Due anni fa ci chiedevamo se Bacca, al Milan, avrebbe mai trovato un contesto tattico congeniale, e a conti fatti non è andata così. Quando ha avuto la possibilità di dividere il fronte di attacco con un compagno, come Gameiro nel Siviglia, Teo Gutiérrez nella Sele, Luiz Adriano, Niang e persino Lapadula nel Milan, Bacca è stato sotto diversi aspetti un attaccante migliore. Sicuramente un attaccante più felice.

 

Affiancare un compagno a Bacca significa dare un senso ai suoi movimenti tra le linee, al suo gioco spalle alla porta mai banale, e significa sottrargli una fetta di attenzioni della difesa, ridurgli le responsabilità negli ultimi 50 metri di campo. Spesso ha invece dovuto affannarsi in una squadra con il baricentro basso e nessun riferimento vicino, e ha facilmente perso la voglia di farlo.

 

 

Anche scattare sul filo del fuorigioco era diventato un peso.

 

Nel Villarreal sarà impiegato stabilmente in un 4-4-2, e potrà tornare a indossare stabilmente l’amarillo, nel tentativo di ammortizzare la nostalgia di casa.

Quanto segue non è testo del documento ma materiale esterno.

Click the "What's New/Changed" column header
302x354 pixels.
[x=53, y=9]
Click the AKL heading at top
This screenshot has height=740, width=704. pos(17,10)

Il suo cartellino è costato circa 18 milioni, il riconoscimento di un valore ancora presente, non scintillante, ma neppure sbiadito (era esattamente la cifra che serviva per evitare la minusvalenza).

 

 

L’ultimo, malinconico tiro di Bacca a San Siro

 

Il breve passaggio di Bacca ci ha confermato che pochi giocatori sono realmente in grado di esercitare un controllo totale sull’andamento di una partita. I fattori al di fuori del proprio controllo – un cross fuori misura, un lancio partito in ritardo, o un difensore particolarmente ispirato – spesso e volentieri marcano la differenza tra una giornata di gloria e una magra prestazione.

 

A Bacca, che ha vissuto entrambe, auguro di ricominciare con il Villarreal la rincorsa all’Europa League, il suo terreno di caccia preferito. Quest’anno, chissà, potrebbe incontrare subito il Milan.